» **Source extract**
○ ○ ○ ○

Bernard Cheese
Bernard Cheese was an English painter and printmaker, a fellow of the Royal [Society of Painter-Printmakers]. His works are found in internationally important collections in the UK and US.
Early life
He was born in Sydenham, London, in 1925. He studied at Beckenham School of Art and, following four years in the army, studied at the Royal College of Art from 1947, in London, where he studied alongside Walter Hoyle and Sheila Robinson, and his teachers included Edward Bawden and Edwin La Dell.Artistic career
For the 1951 Festival of Britain, Cheese painted a mural on the Shot Tower and in 1953 was involved in La Dell's 'Coronation Suite', providing a lithograph. This helped to launch his career. He taught printmaking at St Martin's School of Art from 1950 to 1968, then at Goldsmiths College from 1970 to 1978, and Central School of Art and Design.He designed posters for London Transport, with several commissions from 1951. He also did commissions for Guinness, the BBC and P&O Cruises.
In the 1950s he moved to the artists' community of Great Bardfield in Essex, which was also home to Bawden.

○ ○ ○ ○

» **Data under study**
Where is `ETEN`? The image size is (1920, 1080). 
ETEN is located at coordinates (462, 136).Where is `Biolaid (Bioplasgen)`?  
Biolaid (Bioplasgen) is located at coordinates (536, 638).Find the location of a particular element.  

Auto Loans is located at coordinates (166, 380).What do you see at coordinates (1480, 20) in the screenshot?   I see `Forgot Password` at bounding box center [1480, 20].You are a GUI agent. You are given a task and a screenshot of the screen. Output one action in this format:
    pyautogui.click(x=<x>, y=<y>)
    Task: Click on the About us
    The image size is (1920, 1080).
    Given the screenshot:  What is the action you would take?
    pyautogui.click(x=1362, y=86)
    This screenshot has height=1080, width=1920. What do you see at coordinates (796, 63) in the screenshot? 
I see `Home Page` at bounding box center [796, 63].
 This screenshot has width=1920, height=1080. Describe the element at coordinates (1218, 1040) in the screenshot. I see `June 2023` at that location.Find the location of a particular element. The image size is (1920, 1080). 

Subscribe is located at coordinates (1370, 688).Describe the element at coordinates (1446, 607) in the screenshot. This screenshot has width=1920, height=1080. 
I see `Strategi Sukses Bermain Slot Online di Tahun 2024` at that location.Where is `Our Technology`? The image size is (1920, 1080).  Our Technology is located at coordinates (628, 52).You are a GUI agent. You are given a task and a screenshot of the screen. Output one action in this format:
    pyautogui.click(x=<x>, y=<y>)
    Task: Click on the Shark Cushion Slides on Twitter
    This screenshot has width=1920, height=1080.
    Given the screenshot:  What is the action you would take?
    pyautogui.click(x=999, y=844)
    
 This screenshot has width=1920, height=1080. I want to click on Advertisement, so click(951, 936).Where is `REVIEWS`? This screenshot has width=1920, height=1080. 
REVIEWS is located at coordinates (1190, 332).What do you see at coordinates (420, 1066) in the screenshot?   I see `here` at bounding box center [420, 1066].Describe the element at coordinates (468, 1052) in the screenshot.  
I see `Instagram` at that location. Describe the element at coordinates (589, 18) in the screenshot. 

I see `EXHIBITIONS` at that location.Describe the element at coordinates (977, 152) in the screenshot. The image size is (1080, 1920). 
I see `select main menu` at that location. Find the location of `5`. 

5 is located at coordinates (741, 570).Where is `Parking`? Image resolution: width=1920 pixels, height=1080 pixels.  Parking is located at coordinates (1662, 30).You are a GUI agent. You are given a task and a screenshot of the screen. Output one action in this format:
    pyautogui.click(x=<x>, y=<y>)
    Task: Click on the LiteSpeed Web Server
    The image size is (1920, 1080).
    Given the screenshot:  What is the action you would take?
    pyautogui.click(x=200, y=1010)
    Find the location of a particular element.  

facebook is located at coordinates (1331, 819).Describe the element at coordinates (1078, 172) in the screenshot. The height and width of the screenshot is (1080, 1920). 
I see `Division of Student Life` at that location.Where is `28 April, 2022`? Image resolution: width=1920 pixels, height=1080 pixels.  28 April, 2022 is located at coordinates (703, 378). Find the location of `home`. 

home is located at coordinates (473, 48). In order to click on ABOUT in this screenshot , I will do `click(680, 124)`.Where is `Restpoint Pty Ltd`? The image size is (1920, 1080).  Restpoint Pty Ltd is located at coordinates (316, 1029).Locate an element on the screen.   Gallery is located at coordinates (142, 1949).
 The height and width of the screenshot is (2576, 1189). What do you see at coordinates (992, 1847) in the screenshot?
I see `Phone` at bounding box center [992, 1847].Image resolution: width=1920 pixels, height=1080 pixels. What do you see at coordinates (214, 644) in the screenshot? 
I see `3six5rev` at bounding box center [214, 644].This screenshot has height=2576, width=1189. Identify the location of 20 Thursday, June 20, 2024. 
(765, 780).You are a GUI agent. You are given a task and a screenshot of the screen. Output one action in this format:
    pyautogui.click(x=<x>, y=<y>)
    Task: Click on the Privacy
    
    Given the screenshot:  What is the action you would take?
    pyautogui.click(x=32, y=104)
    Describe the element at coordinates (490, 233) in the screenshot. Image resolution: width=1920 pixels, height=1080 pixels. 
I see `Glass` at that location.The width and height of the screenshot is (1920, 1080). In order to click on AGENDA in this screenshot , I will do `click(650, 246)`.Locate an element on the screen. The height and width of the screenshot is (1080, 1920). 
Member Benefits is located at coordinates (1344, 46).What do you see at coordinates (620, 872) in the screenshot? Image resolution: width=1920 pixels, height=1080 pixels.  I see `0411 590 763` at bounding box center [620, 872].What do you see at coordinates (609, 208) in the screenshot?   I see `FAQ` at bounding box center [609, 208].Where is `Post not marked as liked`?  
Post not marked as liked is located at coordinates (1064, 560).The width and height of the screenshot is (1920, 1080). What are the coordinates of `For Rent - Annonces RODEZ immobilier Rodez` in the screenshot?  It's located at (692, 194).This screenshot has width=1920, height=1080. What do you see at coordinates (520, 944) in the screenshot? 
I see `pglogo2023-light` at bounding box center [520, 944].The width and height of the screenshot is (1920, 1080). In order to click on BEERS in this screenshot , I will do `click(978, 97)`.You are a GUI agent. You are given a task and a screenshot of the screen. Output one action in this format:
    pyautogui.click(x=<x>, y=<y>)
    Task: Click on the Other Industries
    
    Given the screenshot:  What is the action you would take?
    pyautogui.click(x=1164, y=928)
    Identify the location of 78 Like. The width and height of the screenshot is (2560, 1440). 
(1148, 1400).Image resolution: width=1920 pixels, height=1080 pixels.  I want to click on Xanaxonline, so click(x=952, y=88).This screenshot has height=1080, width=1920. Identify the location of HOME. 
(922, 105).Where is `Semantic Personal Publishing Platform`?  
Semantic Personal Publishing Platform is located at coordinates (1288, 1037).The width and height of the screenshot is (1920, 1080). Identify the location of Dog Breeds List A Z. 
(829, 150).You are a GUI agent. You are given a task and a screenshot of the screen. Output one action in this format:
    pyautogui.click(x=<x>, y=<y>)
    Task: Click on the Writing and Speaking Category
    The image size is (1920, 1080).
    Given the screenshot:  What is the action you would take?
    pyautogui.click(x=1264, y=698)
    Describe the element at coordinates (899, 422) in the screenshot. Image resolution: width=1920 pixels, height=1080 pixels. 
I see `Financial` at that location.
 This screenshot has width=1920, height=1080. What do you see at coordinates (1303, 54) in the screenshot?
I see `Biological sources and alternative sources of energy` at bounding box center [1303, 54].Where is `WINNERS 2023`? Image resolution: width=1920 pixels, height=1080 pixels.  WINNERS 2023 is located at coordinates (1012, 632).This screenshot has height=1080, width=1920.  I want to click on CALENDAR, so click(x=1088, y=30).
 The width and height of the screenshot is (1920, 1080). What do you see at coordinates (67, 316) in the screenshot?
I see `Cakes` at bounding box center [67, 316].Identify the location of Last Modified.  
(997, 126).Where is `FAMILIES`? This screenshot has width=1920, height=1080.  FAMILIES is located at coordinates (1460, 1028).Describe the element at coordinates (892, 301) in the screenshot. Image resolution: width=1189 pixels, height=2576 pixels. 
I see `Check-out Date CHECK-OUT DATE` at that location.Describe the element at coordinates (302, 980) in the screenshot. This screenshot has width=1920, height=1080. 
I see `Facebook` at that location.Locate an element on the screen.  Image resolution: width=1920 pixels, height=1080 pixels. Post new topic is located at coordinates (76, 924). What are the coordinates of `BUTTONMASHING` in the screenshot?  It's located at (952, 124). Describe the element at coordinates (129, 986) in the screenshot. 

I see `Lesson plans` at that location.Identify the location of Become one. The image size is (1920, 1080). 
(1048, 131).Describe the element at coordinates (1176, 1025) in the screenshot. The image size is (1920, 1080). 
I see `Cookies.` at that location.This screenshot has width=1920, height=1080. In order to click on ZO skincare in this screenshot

○ ○ ○ ○

» **About this exercise**
Answer these questions from the biography of Bernard Cheese:
(a) Where and in what year was he born?
(b) At which school did he teach printmaking from 1950 to 1968?
(c) To which artists' community did he move in the 1950s?
These data come from a separate source and have no connection to the biography.

» **Reply**
(a) Sydenham, London, in 1925
(b) St Martin's School of Art
(c) Great Bardfield in Essex